When I was really little I lived on a street called Oval Drive, it was an oval shaped road with small houses built co-operatively by a group of veterans (my grandfather among them) who had received a special land grant. The Oval was a special place to live, the adults knew each other well, I remember them walking through each others’ back yards on summer evenings, drinks in hand (most non-alcoholic because they couldn’t afford booze). They would play cards and talk on porches and decks and we kids would run around our ¾ acre yards, swim in pools, climbs trees, try to grow carrots, chase each other around, ride bikes two sizes to big, and all the other sort of Norman Rockwell type stuff. It really was that nice.
The place I live in today reminds me a lot of that place. We have a bit more money and can afford wine, our houses are bigger and our cars are slightly, oh so slightly, better than the ones on the Oval.
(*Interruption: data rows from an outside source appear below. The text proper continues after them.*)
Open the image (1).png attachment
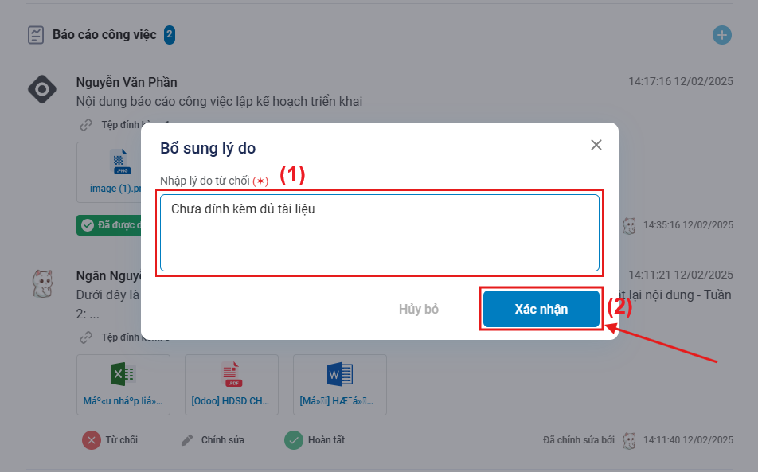 [109, 172]
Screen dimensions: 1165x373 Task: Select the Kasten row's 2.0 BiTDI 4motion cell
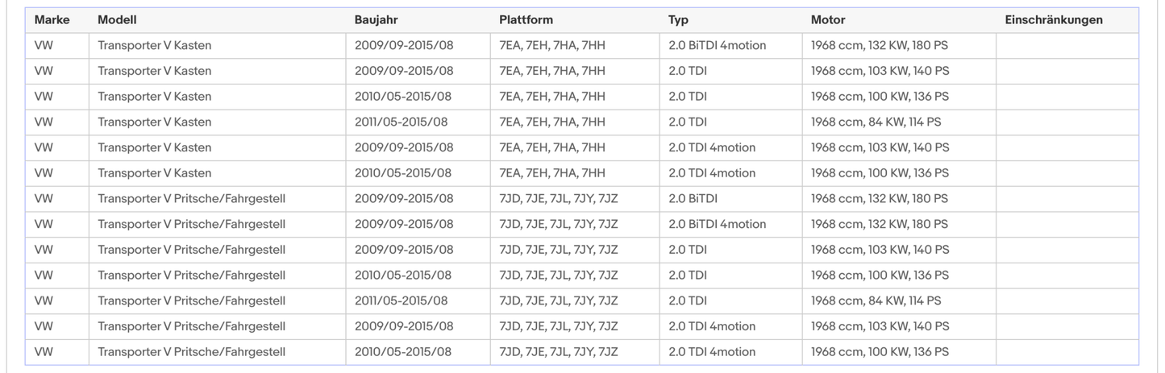tap(718, 46)
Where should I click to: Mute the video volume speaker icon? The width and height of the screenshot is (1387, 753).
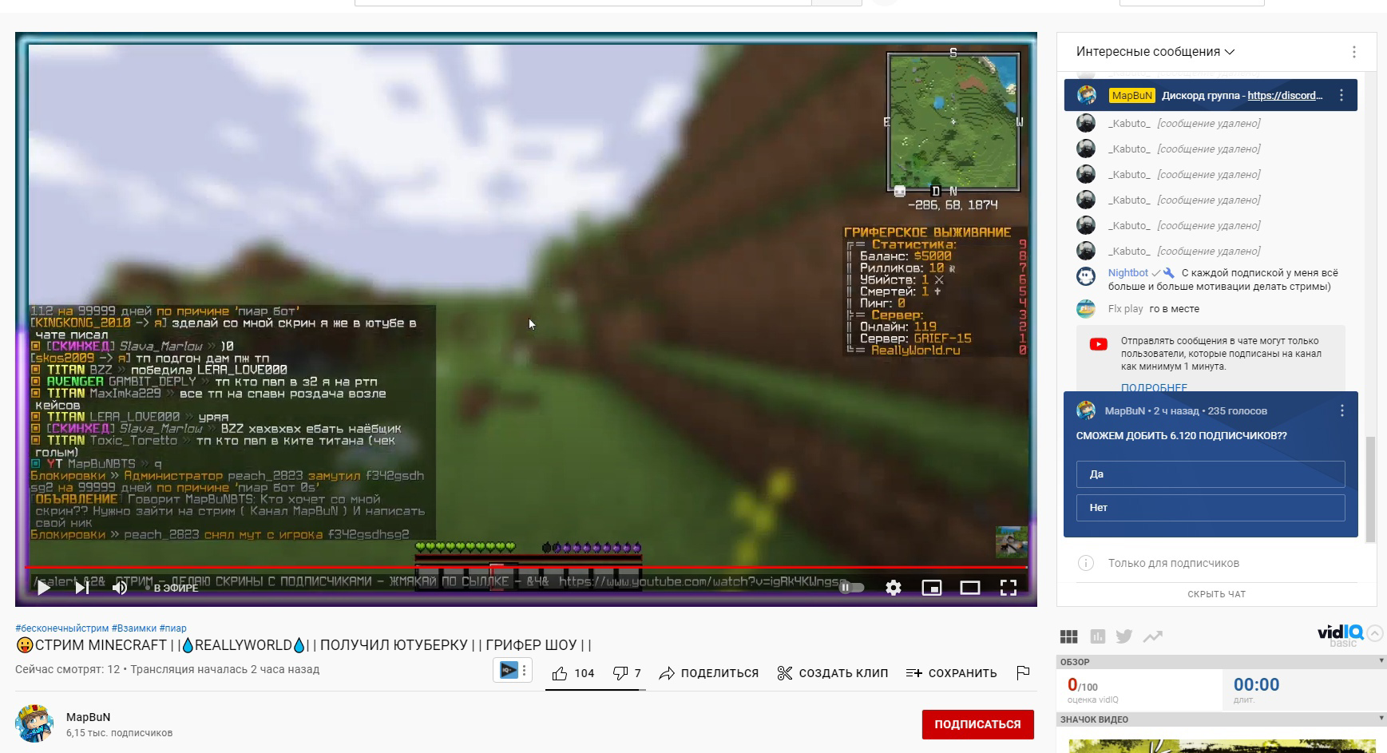pyautogui.click(x=120, y=588)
We recently celebrated the 3rd birthday of a boy at the end of the block (we live on a dead-end street). A bunch of kids were there, and many neighbours (including some who never had kids and others whose kids are long gone) came out with gifts, nachos, vegetables, and benches. We sat around and talked, got to know each other better, and learned about gardening here in Duncan. We laughed as the sun shone down on us in February, and the kids, well the kids were chasing each other, writing with chalk on the sidewalk, riding bikes, and eating loads of grapes and sucking back the juice boxes. It seemed, for ann hour or two, that all was well with the world.
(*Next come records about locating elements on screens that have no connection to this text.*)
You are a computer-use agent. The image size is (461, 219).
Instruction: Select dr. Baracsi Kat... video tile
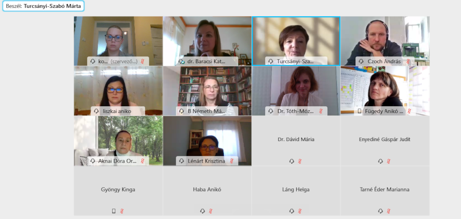pyautogui.click(x=207, y=41)
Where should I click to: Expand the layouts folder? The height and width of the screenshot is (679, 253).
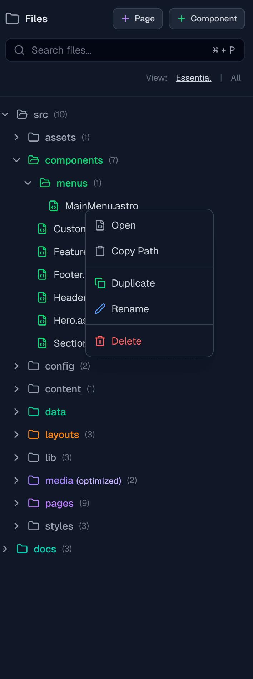(x=16, y=435)
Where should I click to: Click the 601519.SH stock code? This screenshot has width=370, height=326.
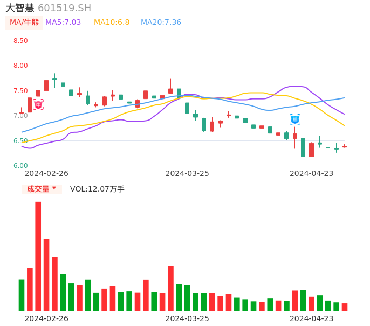(x=65, y=8)
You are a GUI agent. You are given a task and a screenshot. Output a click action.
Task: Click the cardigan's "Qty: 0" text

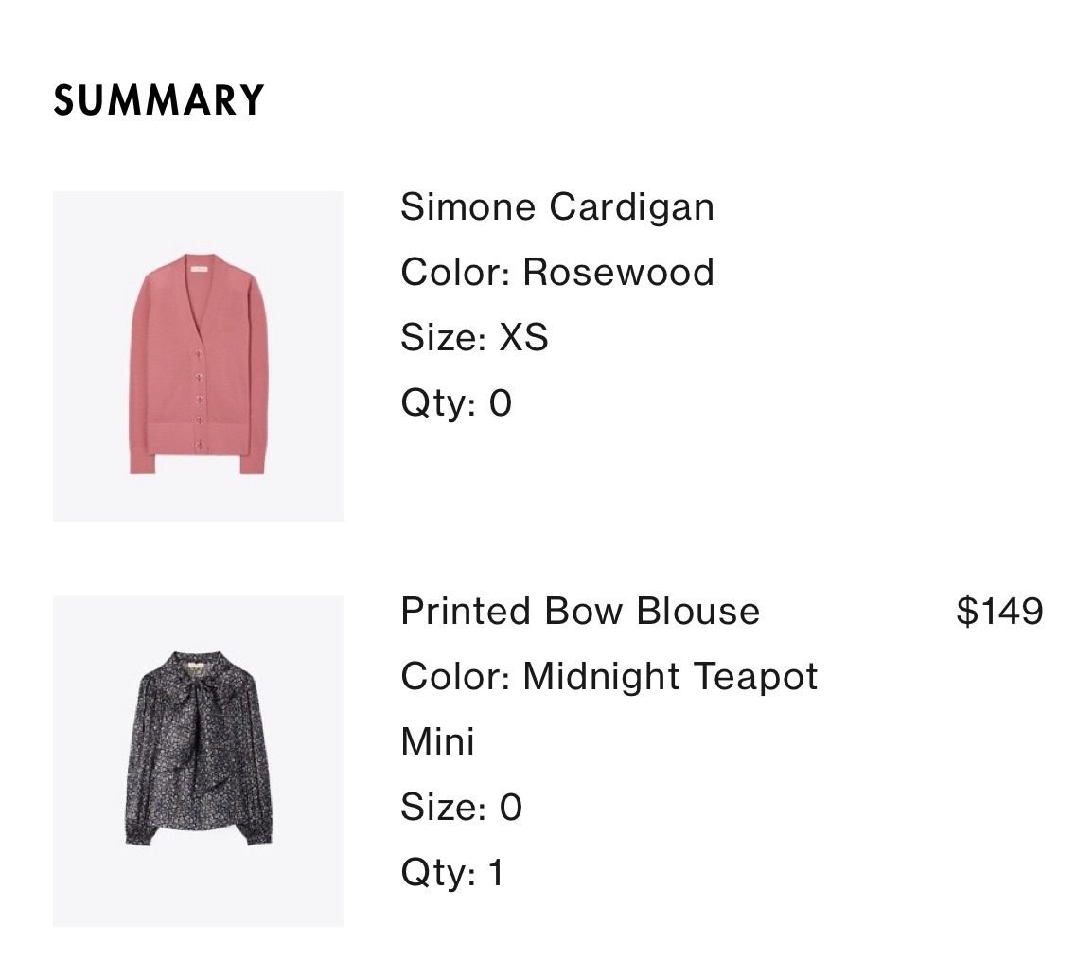coord(456,402)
Both of these places are examples of relational community where various ages come together and learn from each, enjoy each other, and make the place we live feel rooted, feel right. I believe God was right when he noted that Adam shouldn’t be alone, I also believe he was right that when a man and a woman come together it ought to lead to the bearing of children more often than not because we are meant to live in community (no I’m not suggesting we all have 10 kids, any number will do). I believe this even though I know many people are scared that kids will ruin their lives and their finances, that many fear connecting with their neighbours, they see it as risky, perhaps they fear rejection, or worry their neighbour will prove “needy”. In truth, we are all needy.
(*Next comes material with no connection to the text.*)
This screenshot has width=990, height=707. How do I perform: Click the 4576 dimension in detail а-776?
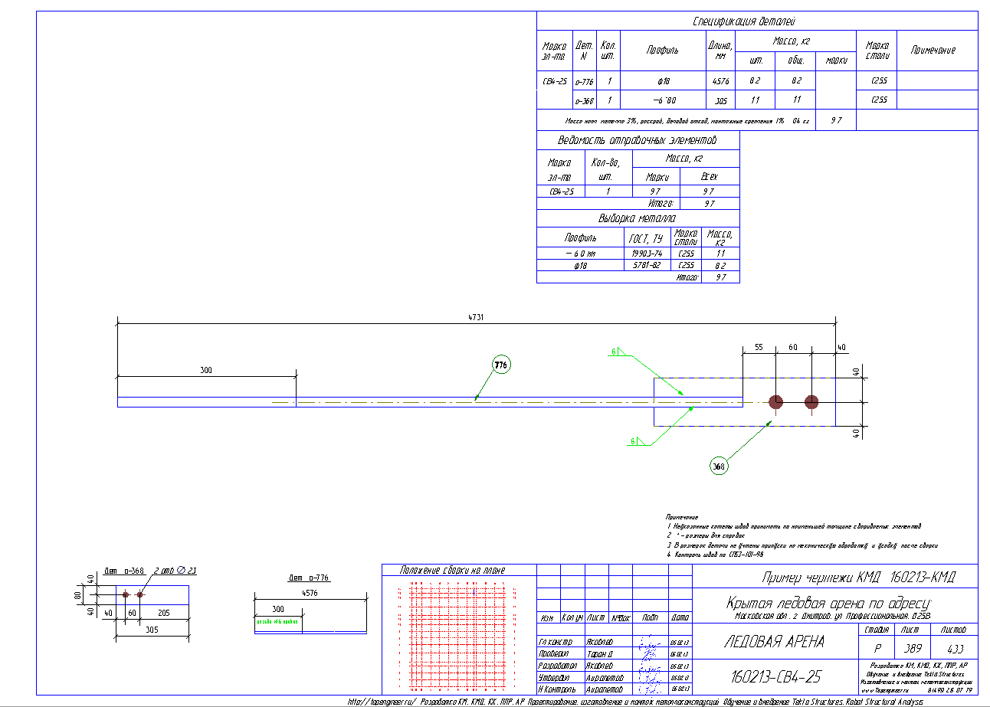click(310, 593)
You see, I know many of the kids on my block, I can watch out for them, help keep them safe, relieve their parents from time to time, comfort both children and parents, commiserate when the going gets tough, and laugh when a kid climbs too high in the tree and gets stuck. I can only do these things; I can only be of service to others and find meaning in that service, if there are, in fact, other people. We are not made to live in a landscape of cars and fences; we are made to live with other people around with all their smells, their failings, and the troubles they might cause us. We are meant to share things like responsibilities for raising kids children and lawnmowers.
If you ask my wife she will tell you I have a hokey leave-it-to-Beaver sort of memory of my early childhood, one that seems impossible to believe and next to impossible to re-create. But if you ask me, we were then, as we are now, simply living as God intended us to live, knowing each others’ names and faces, just as God knows each of us (o.k. we don’t each other that well, but you get the point).
One Comment
Jared
Nicely written, Chris. Suppose I should see about joining you lot up on the hill there. It’s where all the cool kids hang out.